Amazon.com founder Jeffrey P. Bezos owns The Washington Post. An advocacy organization representing Amazon, Google, Facebook and other major firms, the Internet Association, did not respond to requests for comment Sunday. Nor did the White House. In the past, the industry trade group and others advocating for advertisers have called for self-regulation rather than government restrictions on private-sector data-gathering. In their letter to the White House, the activists say this approach has not worked.

“Industry self-regulation has failed and opt-out techniques force consumers to check their privacy settings every time a company changes its business model,” the letter says.

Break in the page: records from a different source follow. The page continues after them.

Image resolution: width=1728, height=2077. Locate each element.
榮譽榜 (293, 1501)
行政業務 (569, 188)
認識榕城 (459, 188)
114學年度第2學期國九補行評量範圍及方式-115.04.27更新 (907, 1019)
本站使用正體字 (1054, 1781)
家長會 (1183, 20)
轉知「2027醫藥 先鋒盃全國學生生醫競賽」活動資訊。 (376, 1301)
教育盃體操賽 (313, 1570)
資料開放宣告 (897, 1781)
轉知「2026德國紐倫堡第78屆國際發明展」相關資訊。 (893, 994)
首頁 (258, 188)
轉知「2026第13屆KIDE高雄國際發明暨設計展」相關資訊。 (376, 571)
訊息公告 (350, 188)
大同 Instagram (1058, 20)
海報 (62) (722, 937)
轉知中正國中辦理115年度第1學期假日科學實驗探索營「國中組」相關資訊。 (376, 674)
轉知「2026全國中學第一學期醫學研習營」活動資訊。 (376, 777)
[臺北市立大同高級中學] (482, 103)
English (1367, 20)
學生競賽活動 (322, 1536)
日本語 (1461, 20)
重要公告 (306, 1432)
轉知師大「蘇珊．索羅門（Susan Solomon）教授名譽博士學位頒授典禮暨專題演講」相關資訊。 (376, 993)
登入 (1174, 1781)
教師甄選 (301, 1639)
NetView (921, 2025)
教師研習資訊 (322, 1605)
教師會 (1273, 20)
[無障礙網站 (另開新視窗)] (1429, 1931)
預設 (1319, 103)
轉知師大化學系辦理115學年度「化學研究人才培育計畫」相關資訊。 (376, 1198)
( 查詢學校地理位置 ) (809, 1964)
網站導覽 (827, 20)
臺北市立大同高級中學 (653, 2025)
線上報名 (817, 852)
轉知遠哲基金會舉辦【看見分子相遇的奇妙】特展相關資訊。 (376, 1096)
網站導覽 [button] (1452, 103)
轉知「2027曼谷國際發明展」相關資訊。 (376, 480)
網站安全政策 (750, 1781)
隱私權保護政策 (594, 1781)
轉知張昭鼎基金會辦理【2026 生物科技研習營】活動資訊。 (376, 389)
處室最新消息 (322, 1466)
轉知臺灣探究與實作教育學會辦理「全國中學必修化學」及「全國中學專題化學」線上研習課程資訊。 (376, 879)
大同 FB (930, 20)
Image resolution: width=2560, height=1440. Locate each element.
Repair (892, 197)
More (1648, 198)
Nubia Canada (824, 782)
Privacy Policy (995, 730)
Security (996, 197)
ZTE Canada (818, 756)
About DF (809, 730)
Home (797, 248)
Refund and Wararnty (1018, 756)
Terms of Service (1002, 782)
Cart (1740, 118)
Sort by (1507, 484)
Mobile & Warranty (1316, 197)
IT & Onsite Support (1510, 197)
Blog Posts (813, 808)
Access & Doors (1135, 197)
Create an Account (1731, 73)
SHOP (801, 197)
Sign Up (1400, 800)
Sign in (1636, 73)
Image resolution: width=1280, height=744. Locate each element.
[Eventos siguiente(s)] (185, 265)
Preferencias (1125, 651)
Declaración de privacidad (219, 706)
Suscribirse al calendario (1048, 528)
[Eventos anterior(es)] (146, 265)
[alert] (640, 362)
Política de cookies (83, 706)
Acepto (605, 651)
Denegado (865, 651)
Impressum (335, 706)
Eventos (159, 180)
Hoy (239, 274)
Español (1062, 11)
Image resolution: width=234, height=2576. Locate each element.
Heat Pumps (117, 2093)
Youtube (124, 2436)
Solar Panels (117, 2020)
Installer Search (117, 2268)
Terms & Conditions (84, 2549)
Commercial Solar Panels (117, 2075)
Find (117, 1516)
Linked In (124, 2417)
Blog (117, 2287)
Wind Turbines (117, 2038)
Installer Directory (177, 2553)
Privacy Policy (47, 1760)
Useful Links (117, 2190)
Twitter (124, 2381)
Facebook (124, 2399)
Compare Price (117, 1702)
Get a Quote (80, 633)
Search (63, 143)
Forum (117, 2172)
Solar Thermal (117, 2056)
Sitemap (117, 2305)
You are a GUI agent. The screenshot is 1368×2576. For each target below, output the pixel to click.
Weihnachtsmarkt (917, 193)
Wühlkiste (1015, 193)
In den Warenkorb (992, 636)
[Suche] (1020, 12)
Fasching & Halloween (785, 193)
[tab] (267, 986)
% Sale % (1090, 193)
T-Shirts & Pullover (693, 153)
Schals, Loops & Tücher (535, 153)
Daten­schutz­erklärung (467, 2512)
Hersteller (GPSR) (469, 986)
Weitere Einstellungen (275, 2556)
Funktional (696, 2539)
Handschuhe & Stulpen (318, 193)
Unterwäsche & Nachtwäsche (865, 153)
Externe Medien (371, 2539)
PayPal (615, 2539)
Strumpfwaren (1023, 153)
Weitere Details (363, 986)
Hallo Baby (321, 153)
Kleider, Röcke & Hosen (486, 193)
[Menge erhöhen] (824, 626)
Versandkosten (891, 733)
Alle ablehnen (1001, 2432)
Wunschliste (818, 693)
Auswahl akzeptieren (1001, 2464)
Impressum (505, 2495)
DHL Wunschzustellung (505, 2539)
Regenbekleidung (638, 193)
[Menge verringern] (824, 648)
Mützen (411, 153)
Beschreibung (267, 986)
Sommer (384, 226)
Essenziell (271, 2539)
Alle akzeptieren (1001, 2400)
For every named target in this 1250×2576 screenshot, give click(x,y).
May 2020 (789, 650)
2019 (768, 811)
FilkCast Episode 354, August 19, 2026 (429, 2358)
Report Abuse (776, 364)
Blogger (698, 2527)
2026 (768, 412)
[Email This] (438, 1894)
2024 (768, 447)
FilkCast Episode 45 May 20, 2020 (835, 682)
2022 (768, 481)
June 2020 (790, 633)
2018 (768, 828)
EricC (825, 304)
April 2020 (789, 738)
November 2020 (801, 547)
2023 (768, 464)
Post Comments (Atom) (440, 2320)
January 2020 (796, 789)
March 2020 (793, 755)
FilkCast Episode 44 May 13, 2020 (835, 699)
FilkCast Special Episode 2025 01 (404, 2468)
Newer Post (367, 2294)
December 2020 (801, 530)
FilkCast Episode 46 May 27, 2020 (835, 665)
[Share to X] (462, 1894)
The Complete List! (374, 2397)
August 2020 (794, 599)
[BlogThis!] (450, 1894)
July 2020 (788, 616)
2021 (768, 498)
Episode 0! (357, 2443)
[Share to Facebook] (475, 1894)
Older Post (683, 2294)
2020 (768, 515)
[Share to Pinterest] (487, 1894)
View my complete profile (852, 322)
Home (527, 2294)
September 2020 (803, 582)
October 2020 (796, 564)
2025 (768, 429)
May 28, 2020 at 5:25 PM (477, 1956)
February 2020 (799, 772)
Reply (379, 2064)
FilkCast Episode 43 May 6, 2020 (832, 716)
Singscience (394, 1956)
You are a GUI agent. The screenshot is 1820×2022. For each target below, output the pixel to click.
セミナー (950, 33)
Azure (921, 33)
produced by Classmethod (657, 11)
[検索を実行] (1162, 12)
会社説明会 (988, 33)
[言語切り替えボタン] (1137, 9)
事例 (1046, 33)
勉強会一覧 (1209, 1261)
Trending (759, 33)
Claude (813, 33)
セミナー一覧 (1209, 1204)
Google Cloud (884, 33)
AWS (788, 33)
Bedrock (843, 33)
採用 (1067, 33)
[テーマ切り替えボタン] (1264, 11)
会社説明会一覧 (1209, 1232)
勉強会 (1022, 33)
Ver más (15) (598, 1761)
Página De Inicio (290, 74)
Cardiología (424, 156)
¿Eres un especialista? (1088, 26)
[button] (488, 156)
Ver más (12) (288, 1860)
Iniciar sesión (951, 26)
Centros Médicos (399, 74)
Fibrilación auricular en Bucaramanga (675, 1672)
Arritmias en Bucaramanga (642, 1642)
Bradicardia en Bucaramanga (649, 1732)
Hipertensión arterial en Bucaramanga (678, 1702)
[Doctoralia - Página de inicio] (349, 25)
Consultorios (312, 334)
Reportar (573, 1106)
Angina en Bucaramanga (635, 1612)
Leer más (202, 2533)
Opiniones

Privacy protection demands have increased in recent months as data-collection companies face new pressure from European regulators alarmed by disclosure of U.S. government spying. Now that pressure seems to be spreading to Washington.

“The president made an important commitment two years ago to introduce privacy legislation,” said Marc Rotenberg, a Georgetown University Law School professor who directs the Electronic Privacy Information Center. “Given what we have now learned about the scope of surveillance and the absence of meaningful safeguards, this should now be a top priority for the administration.”